» Required actions:
1: Recast the paragraph beginning "Urban vitality follows a distinct diurnal rhythm" from the text on urban vitality in the HCUA as a short bulleted list that retains its main facts.
2: Carry the text on urban vitality in the HCUA forward from its final sentence, writing the next part in the same technical register.

START Text provided

Obstacle degrees within the urban vitality system of the HCUA (2016–2022).

Regional-scale evaluation of vitality and influencing factors in the HCUA

Evaluation of urban vitality through population heatmap data

At the regional scale, this study conducts a fine-grained assessment of urban vitality using grid-based spatial units, revealing the spatial relationship between human activity intensity and vitality distribution. The results indicate that urban vitality across the HCUA exhibits pronounced temporal and spatial variations. Shaped by a combination of climatic conditions, industrial rhythms, and population dynamics, vitality levels fluctuate in response to both diurnal and seasonal cycles.

Urban vitality follows a distinct diurnal rhythm, peaking during the day and declining at night. Between 3 a.m. and 5 a.m., vitality is concentrated in central urban areas but drops to its lowest overall level due to low temperatures. In contrast, midday (11 a.m.–1 p.m.) and early evening (5 p.m.–7 p.m.) witness increased resident mobility and heightened commercial activity, which boost vitality and facilitate its diffusion from urban cores to peripheral zones (Fig. 8). Although the night-time economy primarily targets younger populations, sustained youth outmigration and accelerated demographic ageing have disrupted this alignment, resulting in a structural mismatch between consumption demand and service supply. This, in turn, weakens both the sustainability and spatial reach of night-time urban vitality.

Fig. 8
figure 8

Hourly distribution of urban vitality at the regional scale.

Beyond daily cycles, population heatmap data reveal seasonal patterns of urban vitality, with higher levels in spring and summer and notable declines in autumn and winter. Variations in temperature and daylight duration not only affect mobility patterns but also influence seasonal urban lifestyles (Fig. 9). These fluctuations are not solely attributable to climate but rather reflect the interplay of resident behaviour, industrial activity, and demographic dynamics. First, mild temperatures and abundant sunlight in spring and summer facilitate outdoor activities and the use of public spaces, substantially enhancing residents’ motivation for leisure, consumption, and social interaction—particularly invigorating vitality in peripheral areas. In contrast, harsh winter suppresses non-essential travel, concentrating vitality within well-equipped central zones and resulting in a visibly contracted spatial pattern. Second, demographic structures further intensify both diurnal and seasonal disparities. The region’s significant youth outmigration and population ageing undermine the consumer base necessary to sustain night-time and winter economies. Especially during high-consumption periods (e.g. evenings or holidays), imbalances in population structure shift vitality further toward daytime activity and spatial concentration in core urban areas.

END Text provided
START Record list

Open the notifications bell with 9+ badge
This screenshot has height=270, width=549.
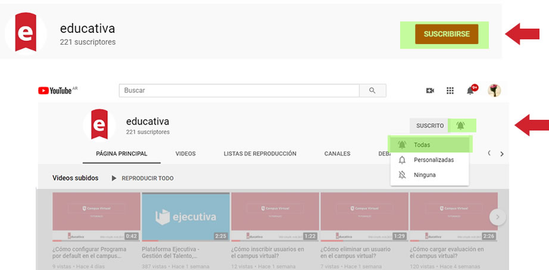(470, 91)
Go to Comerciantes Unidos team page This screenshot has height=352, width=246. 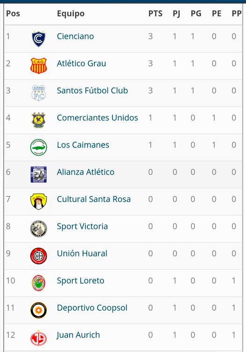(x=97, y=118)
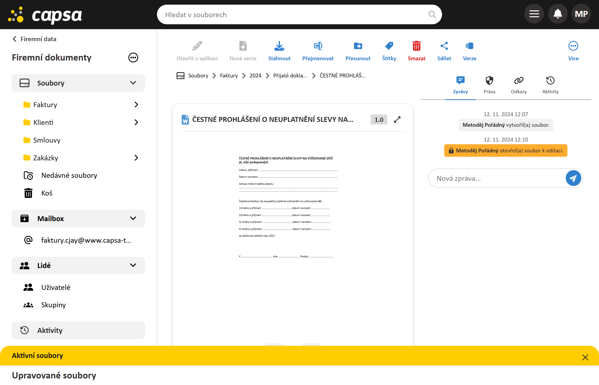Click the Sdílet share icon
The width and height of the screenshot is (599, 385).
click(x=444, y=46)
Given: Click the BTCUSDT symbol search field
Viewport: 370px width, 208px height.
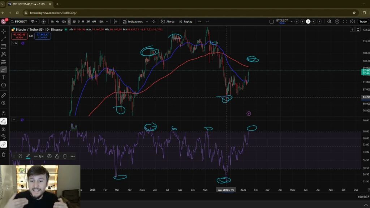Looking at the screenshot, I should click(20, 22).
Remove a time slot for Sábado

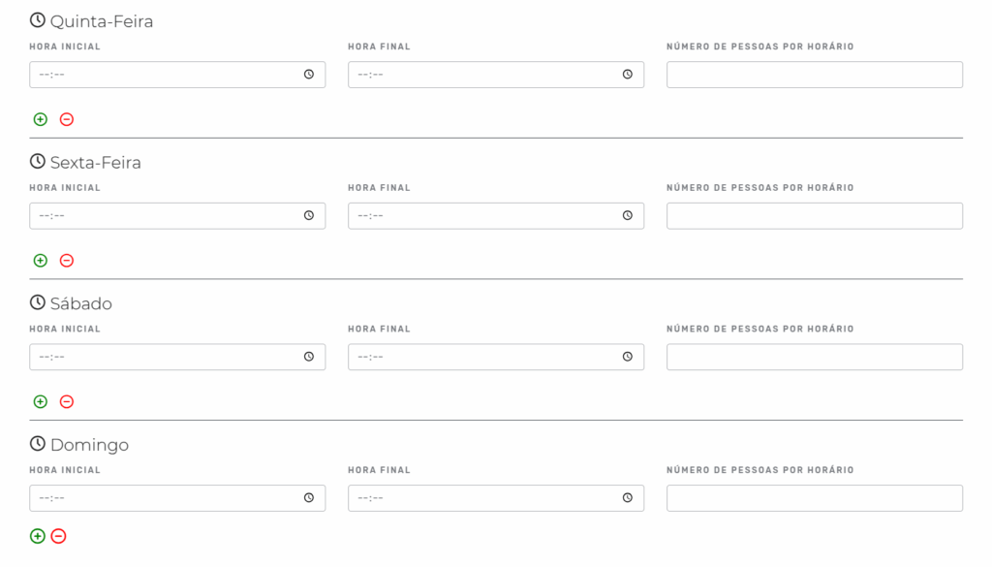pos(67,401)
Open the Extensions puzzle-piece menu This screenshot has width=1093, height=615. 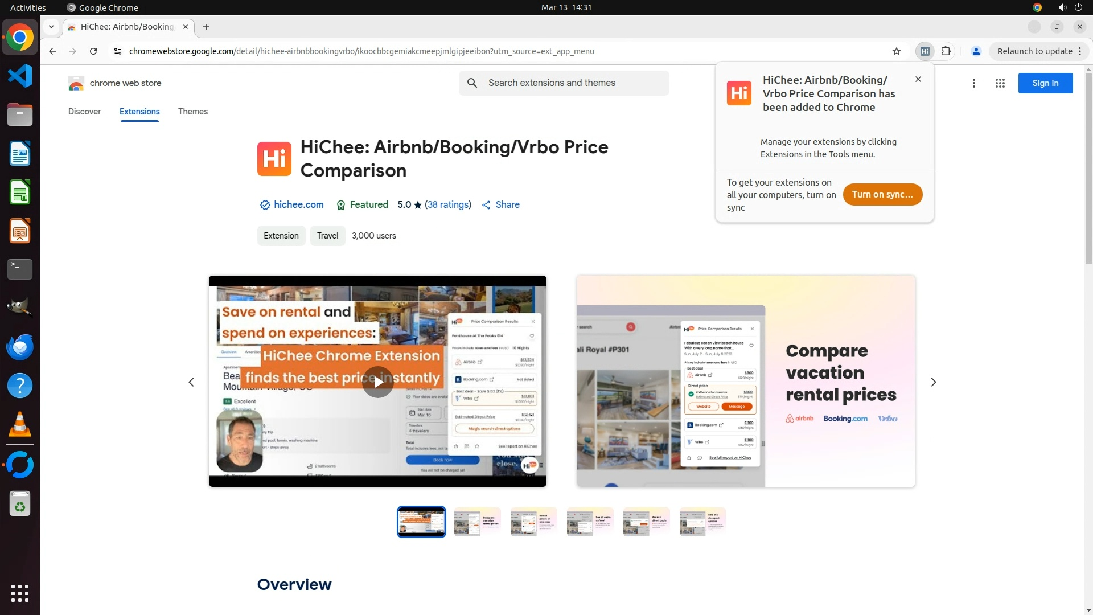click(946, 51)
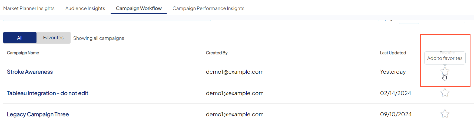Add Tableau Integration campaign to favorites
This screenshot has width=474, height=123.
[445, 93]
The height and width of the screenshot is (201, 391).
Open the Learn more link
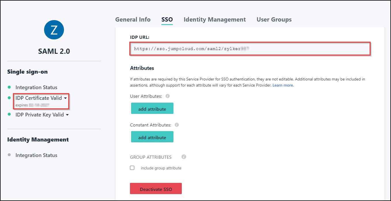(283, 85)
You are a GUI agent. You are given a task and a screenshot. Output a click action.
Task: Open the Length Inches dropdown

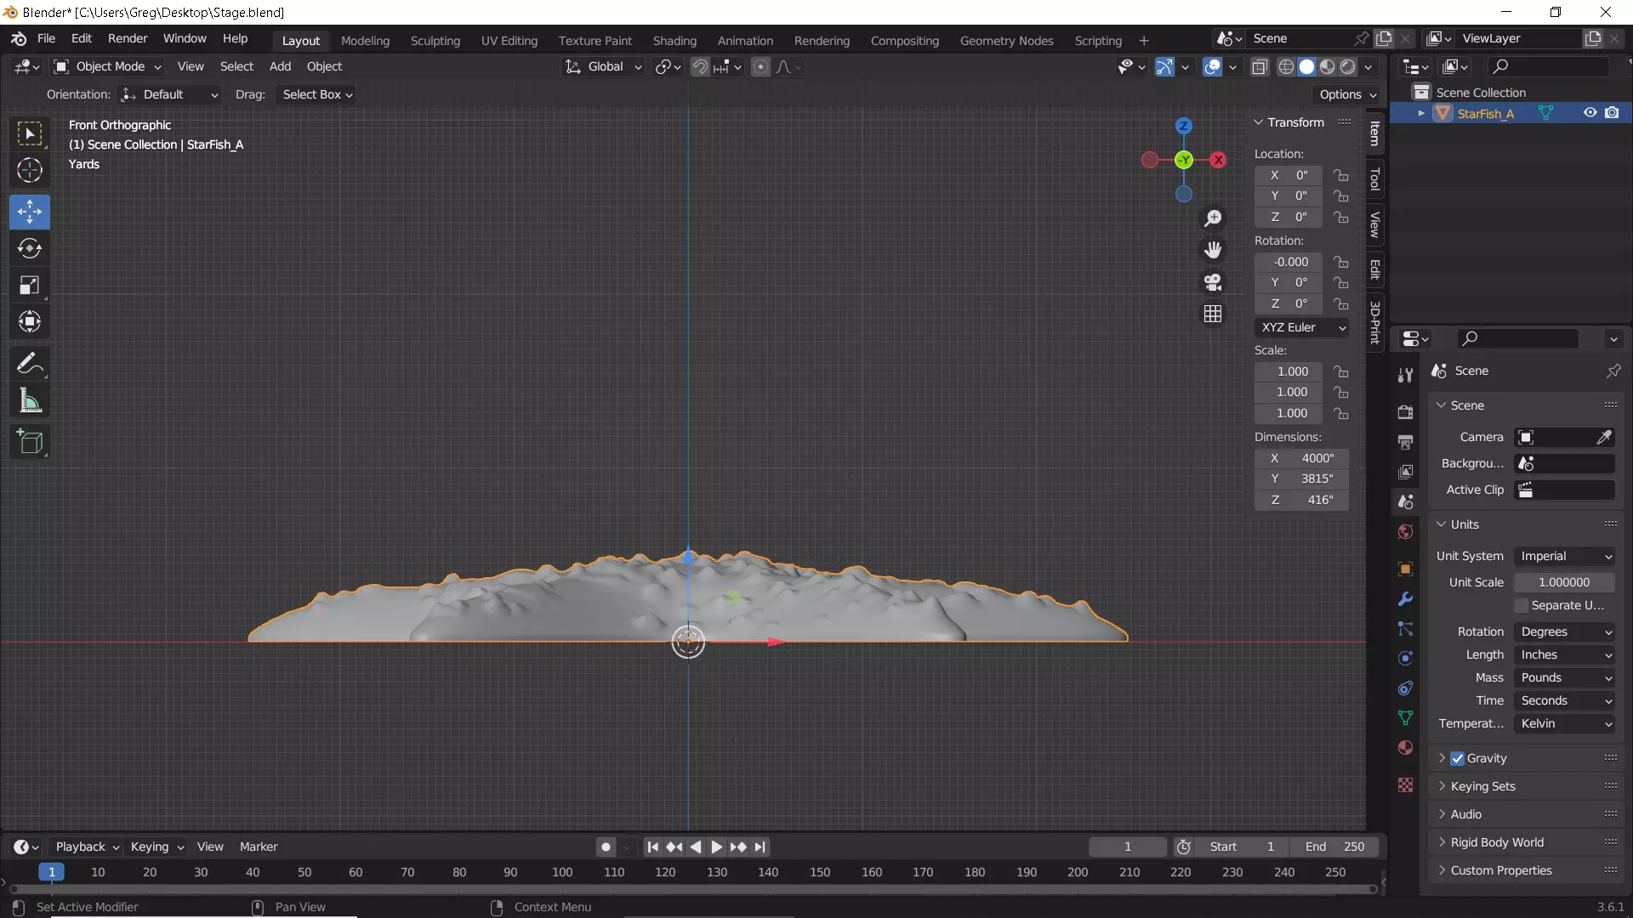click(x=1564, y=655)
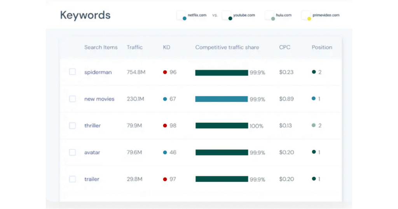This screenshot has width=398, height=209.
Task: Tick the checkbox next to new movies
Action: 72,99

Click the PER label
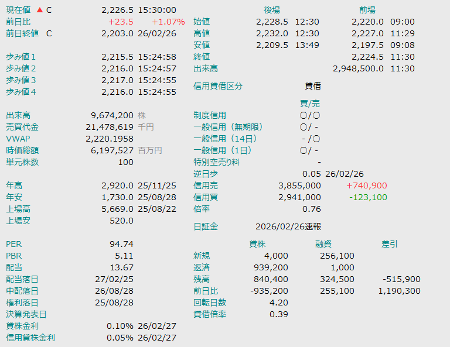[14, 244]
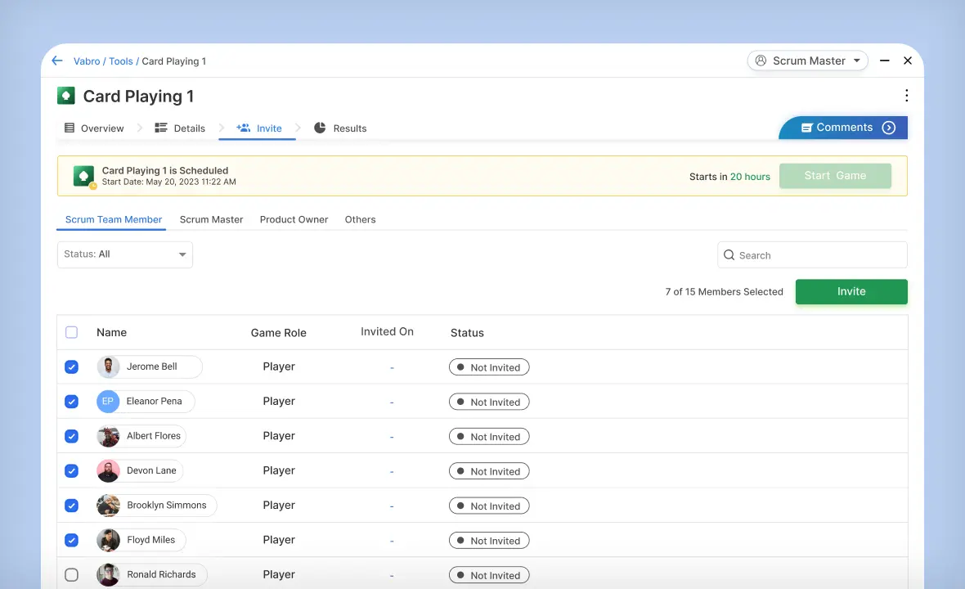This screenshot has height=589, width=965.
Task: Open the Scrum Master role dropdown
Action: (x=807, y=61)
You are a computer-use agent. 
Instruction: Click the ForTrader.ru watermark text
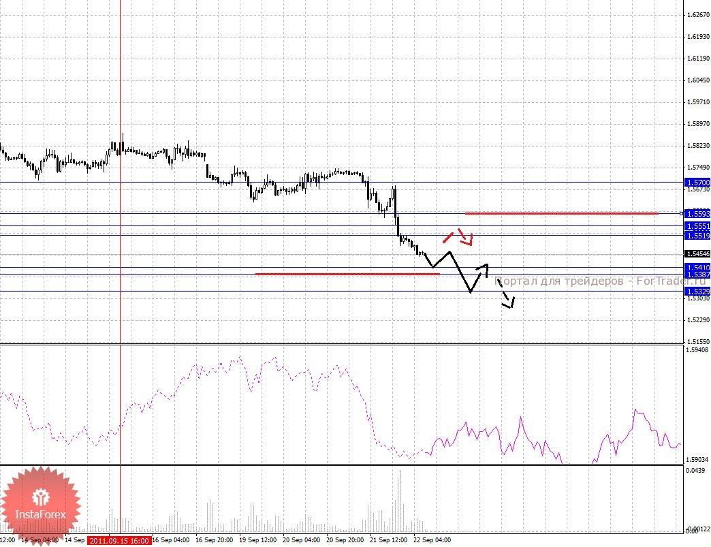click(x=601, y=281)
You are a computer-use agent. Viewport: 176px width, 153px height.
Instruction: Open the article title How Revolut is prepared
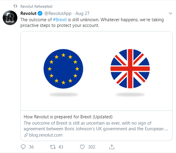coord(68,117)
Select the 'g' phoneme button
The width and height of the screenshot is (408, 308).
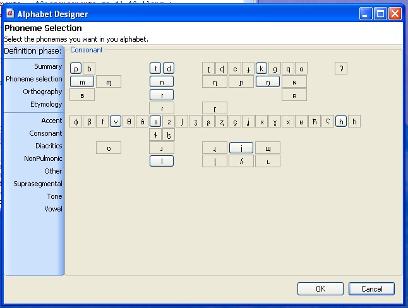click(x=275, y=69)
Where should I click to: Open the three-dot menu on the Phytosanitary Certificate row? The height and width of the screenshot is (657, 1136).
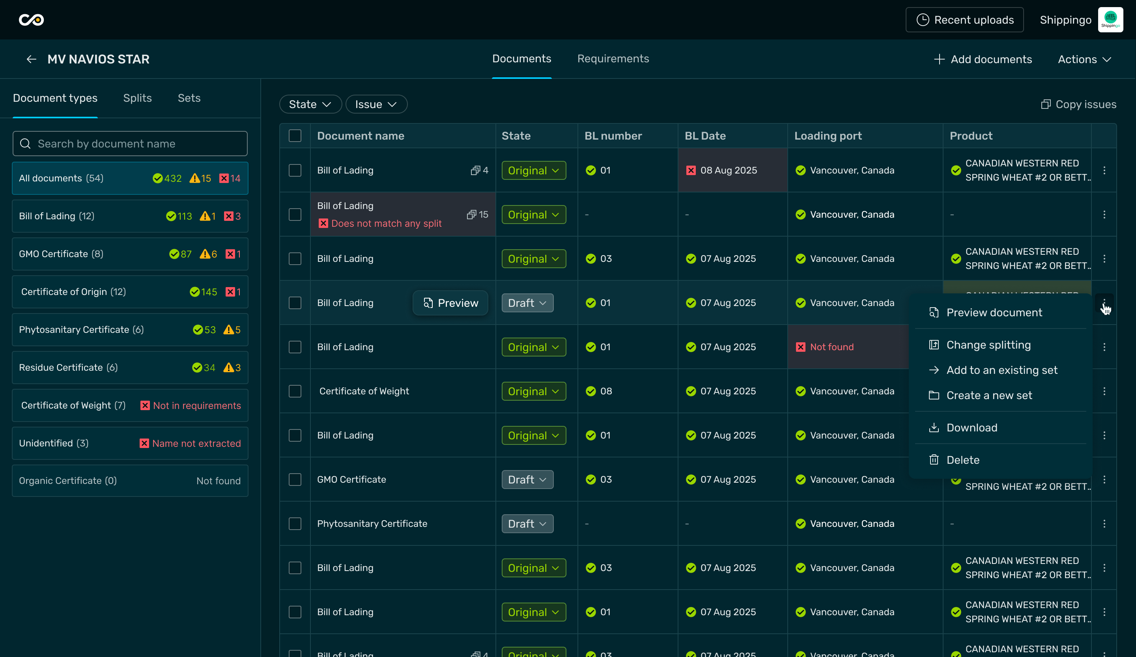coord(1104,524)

END Record list

» Task answers:
1:
- Urban vitality in the HCUA rises during the day and falls at night.
- From 3 a.m. to 5 a.m., vitality clusters in central urban areas but reaches its lowest overall level because of low temperatures.
- At midday (11 a.m.–1 p.m.) and in the early evening (5 p.m.–7 p.m.), greater resident mobility and commercial activity raise vitality and spread it from urban cores to peripheral zones (Fig. 8).
- The night-time economy mainly targets younger people, but continued youth outmigration and faster demographic aging have created a mismatch between consumption demand and service supply.
- This mismatch weakens the sustainability and spatial reach of night-time urban vitality.

2:
Fig. 9
figure 9

Seasonal variation of population thermal values over a 24-h period.

Building on this, we further examine the spatial dynamics of seasonal vitality using the standard deviation ellipse model (Fig. 10). The results reveal that urban vitality is relatively constrained and spatially stable during spring and autumn, whereas in winter and summer it expands significantly, with distribution becoming more dispersed and directionally pronounced. This spatial expansion is not only a result of broader resident activity ranges but is also closely linked to the stimulation of seasonal tourism economies.

Fig. 10
figure 10

Standard deviation ellipse distribution of seasonal vitality in the HCUA.

In summer, the cool climate attracts vacationers seeking respite from the heat, while in winter, ice and snow-based resources and tourism products trigger short-cycle sightseeing consumption. These seasonal economic activities—such as ski resorts and ice lantern festivals—promote the temporary prosperity of related service sectors, including accommodation, catering, transportation, and entertainment. As a result, urban vitality extends into peripheral areas and enhances their level of engagement. According to the ellipsoidal parameters, the major and minor axes in summer reach approximately 128.34 and 75.53 km, respectively, with the lowest flatness value of the year (~0.41). This indicates that urban vitality during this season exhibits the widest spatial distribution, the strongest degree of expansion, and the most pronounced directional tendency. Winter follows, with slightly smaller ellipsoidal dimensions but still a notable degree of elongation. In contrast, the major axes in spring and autumn measure approximately 125.55 and 122.77 km, with flatness increasing to around 0.44 and 0.47, suggesting a more compact spatial distribution of vitality. Meanwhile, the centre of urban vitality shifts along a northeast–southwest axis during both summer and winter, further reflecting its distinct seasonal dynamics.

Overall, the HCUA demonstrates a broader spatial reach, higher degree of dispersion, and noticeable centroidal shifts in winter and summer, reflecting the profound role of seasonal change in shaping the spatial configuration of urban vitality—by influencing resident behaviour, adjusting industrial rhythms, and amplifying demographic effects.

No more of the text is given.